Bugün okurlarımı yoracak uzun bir yazı yazmayacağım.
Tasavvufa göre;
Tanrı önce evreni oluşturdu.
Ardında ağaçları, çiçekleri, böcekleri, her türlü mahlûkatı yarattı.
Bir türlü tatmin olamadı.
Kendisine benzeyen bir şey yaratması gerekirdi.
Düşündü, düşündü kendine benzeyen insanı yarattı.
Bu felsefeye inanan olur, inanmayan olur. O ayrı.
Ben başka bir şeyi buna bağlamak istiyorum.
31 Mart 2019 pazar günü, yani 74 gün sonra Türkiye'de "Yerel Yönetimler seçimi" yapılacak.
Her ülkede olduğu gibi bizde de seçimlerin "adil" yapılmasını sağlayacak kurumlar var.
Türkiye'de o kuruma "Yüksek Seçim Kurulu" kısaca YSK denilir.
Son 15 yıl içinde yapılan seçimlerde adaletle bağdaşmayan seçimler yapıldı.
Adeta "Seçim güvenliği " yok edildi. Olup bitenlerin tümü YSK nın bilgisi , buyruğu ya da kararlarıyla oldu..
"Ana Muhalefet Partisi" CHP'nin yetkilileri;
"Seçmen kütükleri üzerinde oynanıyor, Oraya buraya seçmen kaydırılıyor. Bir apartman dairesinde yüzlerce seçmenin yazılı olduğu saptanıyor.
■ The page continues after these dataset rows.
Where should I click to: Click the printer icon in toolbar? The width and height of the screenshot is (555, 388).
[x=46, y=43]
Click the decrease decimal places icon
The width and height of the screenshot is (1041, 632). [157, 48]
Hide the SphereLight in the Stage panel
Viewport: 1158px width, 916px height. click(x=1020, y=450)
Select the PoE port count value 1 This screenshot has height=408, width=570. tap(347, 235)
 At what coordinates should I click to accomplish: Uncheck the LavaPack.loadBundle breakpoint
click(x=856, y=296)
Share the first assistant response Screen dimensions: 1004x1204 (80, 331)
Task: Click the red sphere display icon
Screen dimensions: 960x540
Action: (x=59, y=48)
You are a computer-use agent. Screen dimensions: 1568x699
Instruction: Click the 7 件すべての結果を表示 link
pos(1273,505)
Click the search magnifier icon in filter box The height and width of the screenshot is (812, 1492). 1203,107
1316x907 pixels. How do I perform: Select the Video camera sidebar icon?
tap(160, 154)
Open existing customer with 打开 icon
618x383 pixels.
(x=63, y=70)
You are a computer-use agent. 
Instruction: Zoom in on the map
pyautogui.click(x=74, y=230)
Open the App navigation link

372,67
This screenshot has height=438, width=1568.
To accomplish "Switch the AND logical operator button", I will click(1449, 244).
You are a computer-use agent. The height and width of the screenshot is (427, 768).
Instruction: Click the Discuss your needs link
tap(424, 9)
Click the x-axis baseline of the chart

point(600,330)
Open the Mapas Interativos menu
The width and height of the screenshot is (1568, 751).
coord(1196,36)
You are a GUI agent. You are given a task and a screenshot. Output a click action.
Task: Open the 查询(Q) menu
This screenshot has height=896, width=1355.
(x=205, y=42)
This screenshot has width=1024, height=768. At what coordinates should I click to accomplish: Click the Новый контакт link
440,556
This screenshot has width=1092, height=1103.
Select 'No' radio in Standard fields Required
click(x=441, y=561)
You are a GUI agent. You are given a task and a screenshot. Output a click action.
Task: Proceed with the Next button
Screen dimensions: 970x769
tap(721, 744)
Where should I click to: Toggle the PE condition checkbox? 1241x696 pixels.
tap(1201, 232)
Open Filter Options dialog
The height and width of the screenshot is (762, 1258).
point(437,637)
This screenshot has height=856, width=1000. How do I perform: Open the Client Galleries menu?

Fakat YSK dan "çıt" yok" diye YSK kararlarına güvenmediklerini, tanımadıklarını açıklamışlardır.
MHP'nin "poker surat" genel başkanı;
"CHP YSK nın kararlarını tanımıyorsa seçime de girmesin" buyurmuşlar.
Emrin olur.
Bir buyruğu daha var "poker surat"ın.
Diyor ki :"Bin Ali Yıldırım İstifa etmesin yerine vekil bıraksın: Yani Seçime girecek Adliye mübaşiri veya Uzman onbaşı istifa etsin ama TBMM Başkanı istifa etmesin.
Düşünüyorum.
Tanrı kediyi fare yakalasın diye yarattı.
Ya şu "Poker surat" Bahçeli'yi ne iş yapsın diye yarattı,
Koca karılar gibi "laf ebeliği" yapsın diye mi?